Recently, I was solving one of the challenge from ångstromCTF 2021 and after opening the file in Ghidra, I've started the analysis. At first, everything looked ok, but the more I was looking at the pseudo-code generated by the tool, the more issues I had with it. Something was off, some stack variables were looking strange.

iVar2 = socket(in_stack_ffffffffffc7fcc0->ai_family,in_stack_ffffffffffc7fcc0->ai_socktype,in_stack_ffffffffffc7fcc0->ai_protocol);

This is not usually how Ghidra name stack variables in the current frame. Trying to rename those did not resulted in a regular dialog for a new name showing up. There were more examples of such weird naming along the method. Having no clue why the decompiler was acting strange had to resort to ultimate truth - disassembly.

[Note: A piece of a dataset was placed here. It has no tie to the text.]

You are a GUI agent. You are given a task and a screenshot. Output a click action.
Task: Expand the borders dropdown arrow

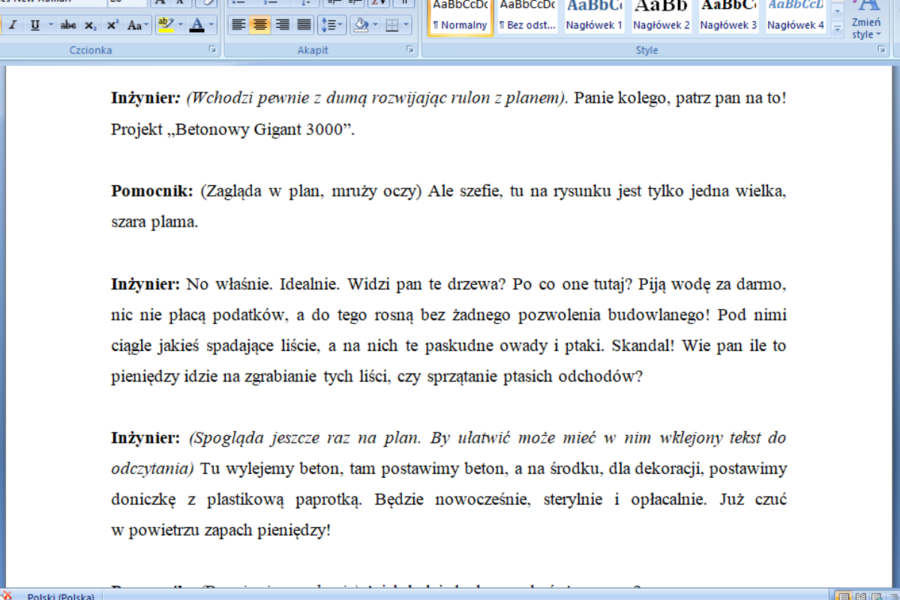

Done so, almost immediately it was obvious what could be the problem. See for yourself:

MOV    EDX,dword ptr [RAX + 0xc]
MOV    RAX,qword ptr [RBP + -0x380338 ]

EBP offset is huge! Just to be sure we are looking at it correctly, let's look how the stack frame is constructed.

PUSH   RBP
MOV    RBP,RSP
PUSH   RBX
SUB    RSP,0x380378

And yes, stack frame for this method is huge. It's 3MB for the frame. This is not what regular stack frame size looks like.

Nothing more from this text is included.